Background: Although disproportionate impairment of noun or verb retrieval has been described on the basis of the evidence from several aphasic cases since the mid 1980s, with different theoretical frames being proposed to account for noun–verb dissociation, very few studies have dealt with this dissociation in spontaneous speech.

Effects of grammatical class and morphological structure in Chinese: A mixed logit model study on picture and word naming

Journal: 

Procedia: social & behavioral sciences, 6, 139-140

Date: 

October, 2010

Lexical-semantic variables such as word frequency, imageability and age of acquisition have long been studied in order to shed light on the cognitive processes underlying the cognitive performance of normal and aphasic speakers (Nickels & Howard, 1995). However, little is known about the role of these variables in Chinese.

 

‘Fell’ primes ‘fall’, but does ‘bell’ prime ‘ball’? Masked priming with irregularly‑inflected primes

Journal: 

Journal of Memory and Language, 63, 83‑99

Date: 

July, 2010

Recent masked priming experiments have brought to light a morphological level of analysis that is exclusively based on the orthographic appearance of words, so that it breaks down corner into corn- and -er, as well as dealer into deal- and -er (Rastle, Davis, & New, 2004).

Morphemes in their place: evidence for position‑specific identification of suffixes

Journal: 

Memory and Cognition, 38, 312-321

Date: 

April, 2010

Previous research strongly suggests that morphologically complex words are recognized in terms of their constituent morphemes. A question thus arises as to how the recognition system codes for morpheme position within words, given that it needs to distinguish morphological anagrams like overhang and hangover. The present study focused specifically on whether the recognition of suffixes occurs in a position-specific fashion.

Head position and the mental representation of Italian nominal compounds

Journal: 

The Mental Lexicon, 4, 430‑455

Date: 

August, 2009

There is a significant body of psycholinguistic evidence that supports the hypothesis of an access to constituent representation during the mental processing of compound words. However it is not clear whether the internal hierarchy of the constituents (i.e., headedness) plays a role in their mental lexical processing and it is not possible to disentangle the effect of headedness from that of constituent position in languages that admit only head-final compounds, like English or Dutch.

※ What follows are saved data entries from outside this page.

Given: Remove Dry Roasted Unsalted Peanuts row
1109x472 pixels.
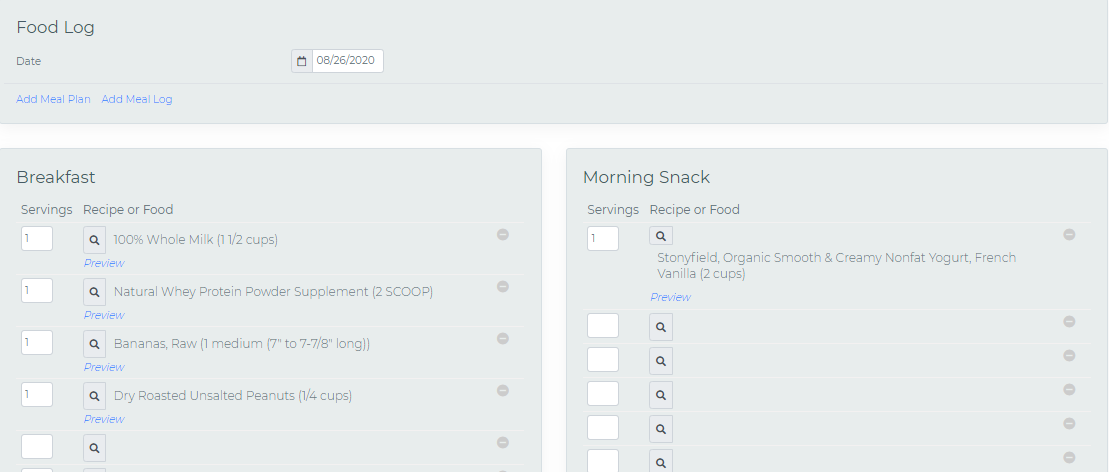Looking at the screenshot, I should point(503,391).
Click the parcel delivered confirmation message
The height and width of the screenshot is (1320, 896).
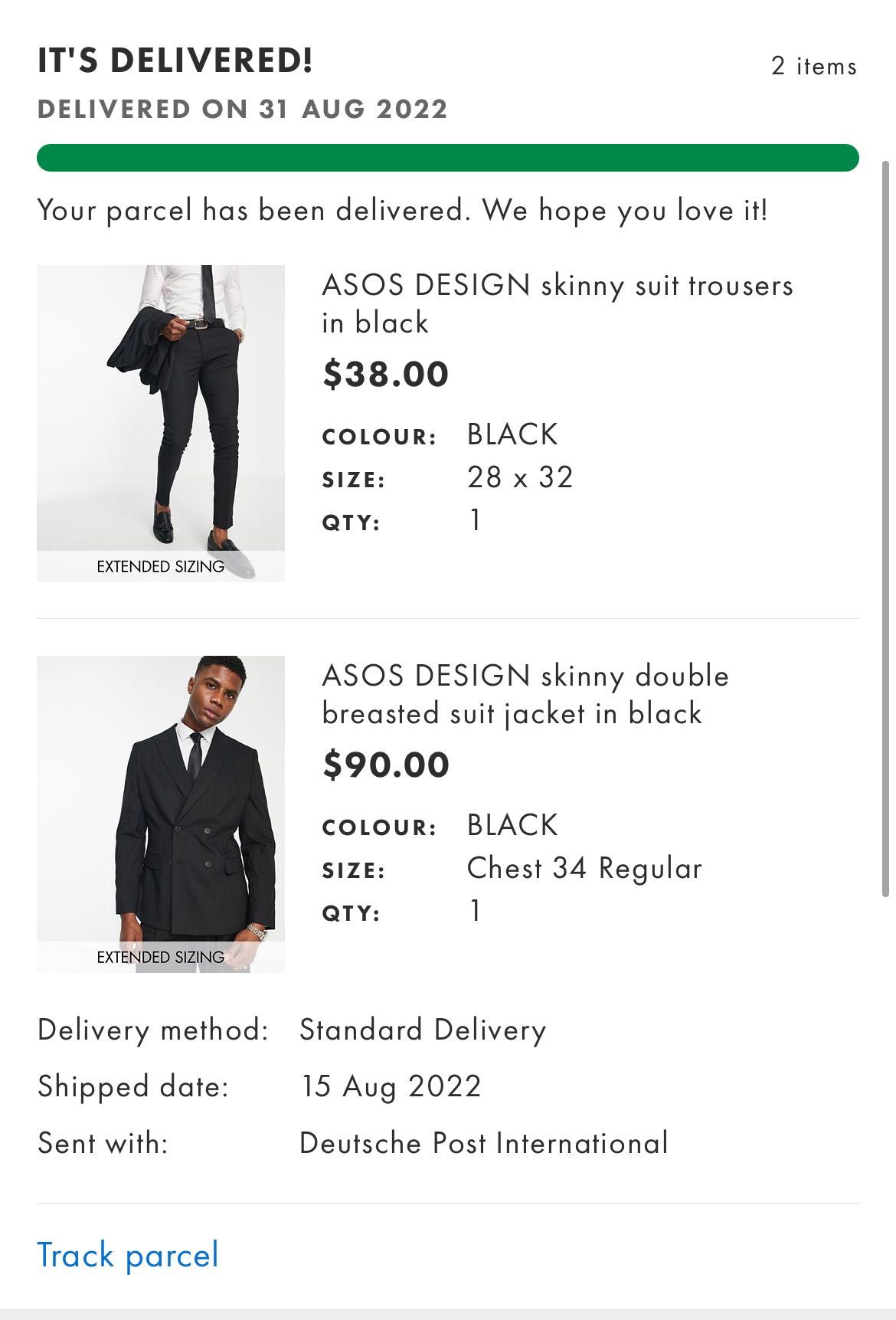(402, 210)
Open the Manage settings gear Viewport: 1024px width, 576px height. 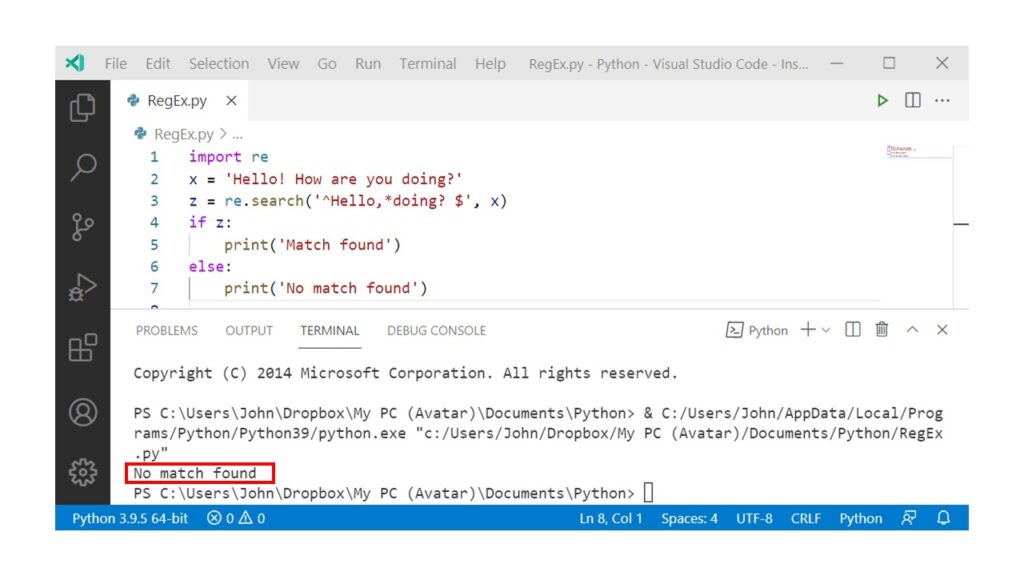coord(83,471)
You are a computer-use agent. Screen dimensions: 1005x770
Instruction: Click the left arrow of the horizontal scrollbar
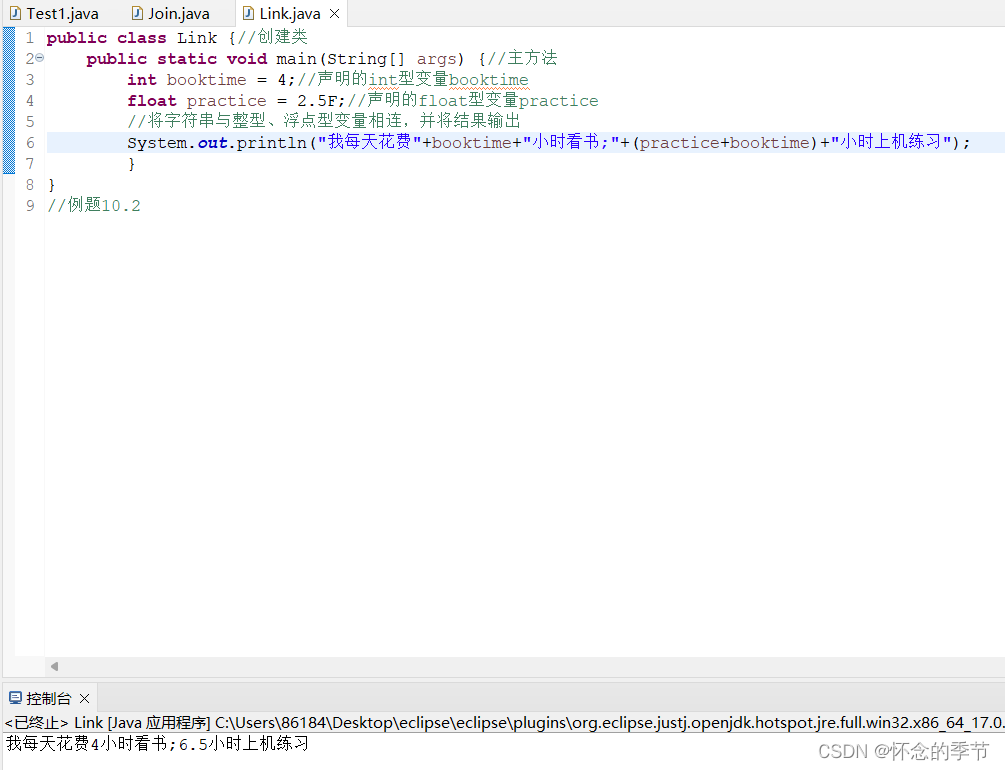coord(53,666)
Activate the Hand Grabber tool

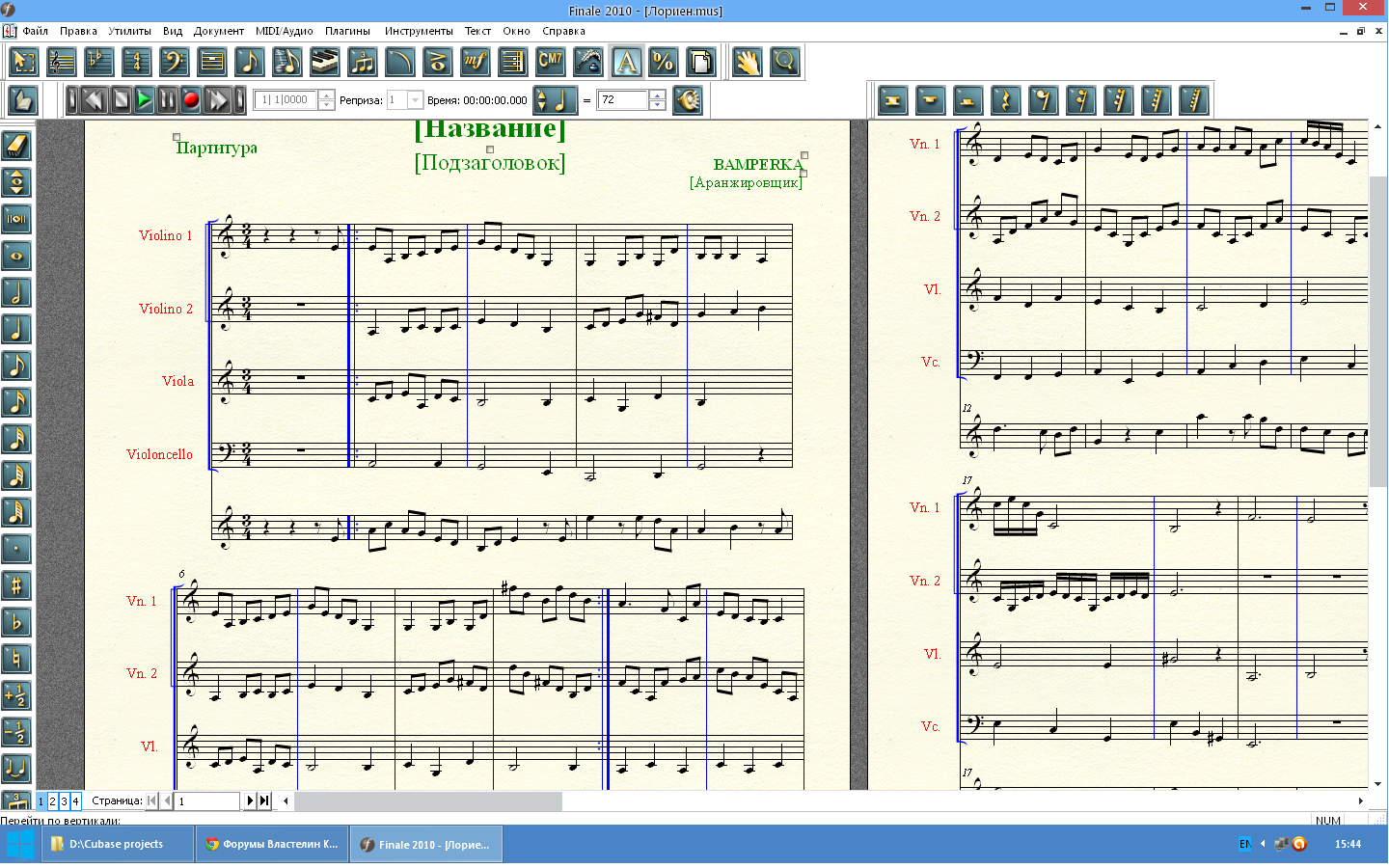tap(747, 63)
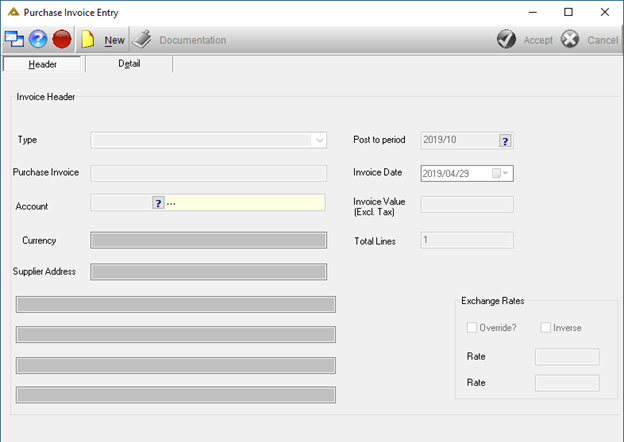Click the Cancel cross icon

[570, 39]
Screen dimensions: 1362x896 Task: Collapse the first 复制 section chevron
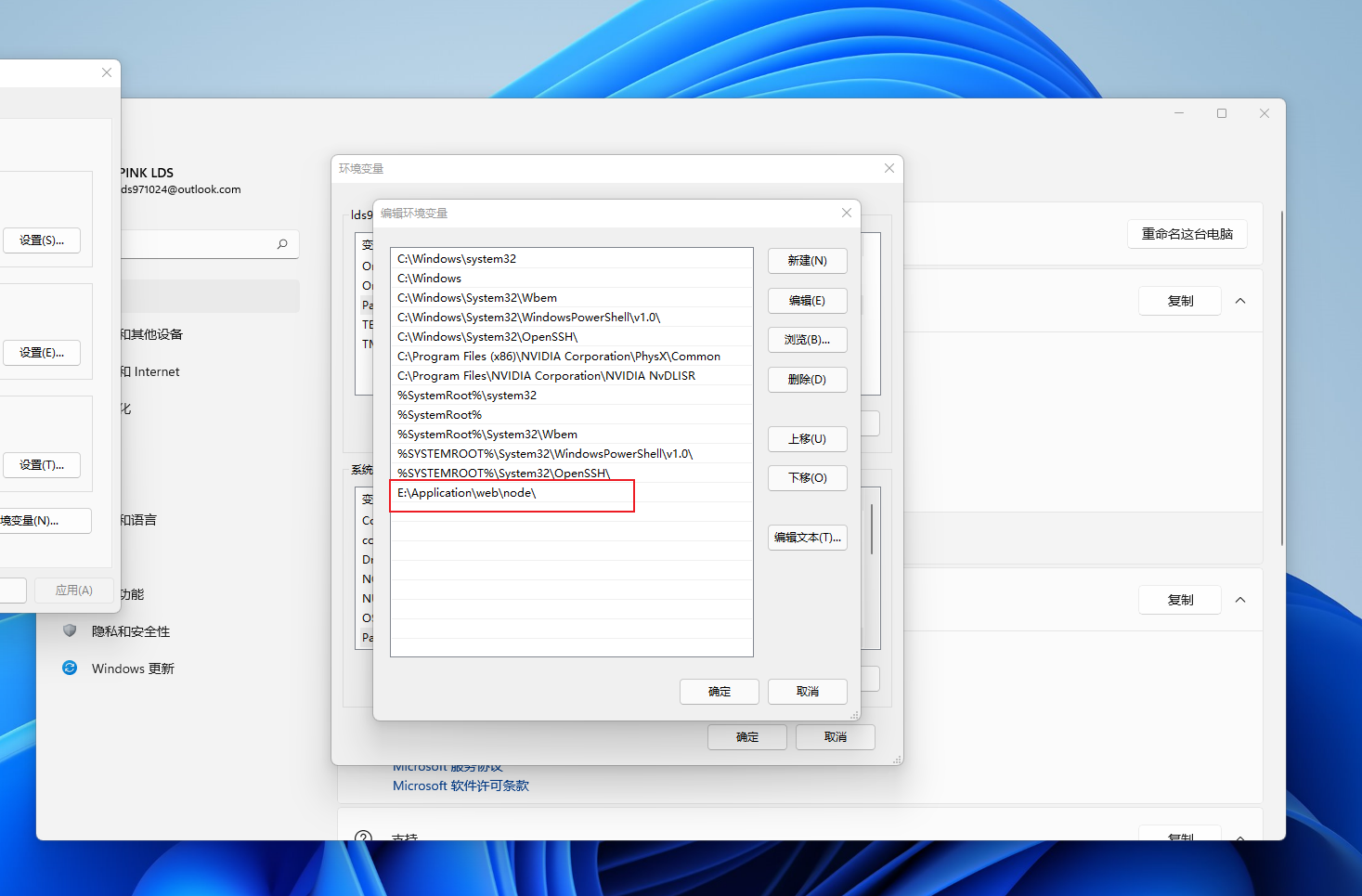pyautogui.click(x=1240, y=300)
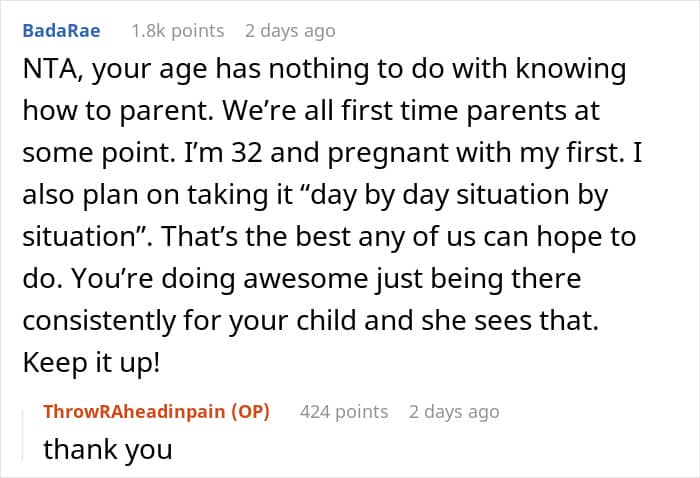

Nouns and verbs in the brain: Grammatical class and task specific effects as revealed by fMRI

Journal: 

Cognitive Neuropsychology, 25 , 528 – 558

Date: 

August, 2008

The wide variety of techniques and tasks used to study the neural correlates of noun and verb processing has resulted in a body of inconsistent evidence. We performed a functional magnetic resonance imaging (fMRI) experiment to detect grammatical class effects that generalize across tasks. A total of 12 participants undertook a grammatical-class switching task (GCST), in which they were presented with a noun (or a verb) and were asked to retrieve the corresponding verb (or noun), and a classical picture naming task (PNT) widely used in the previous aphasiological and imaging literature.

Brain areas underlying retrieval of nouns and verbs: Grammatical class and task demand effects

Journal: 

Brain and Language, 103, 156-157

Date: 

November, 2007

Current data on the neural correlates of noun and verb processing are inconsistent as studies using different imaging techniques and/or different tasks have provided remarkably different results.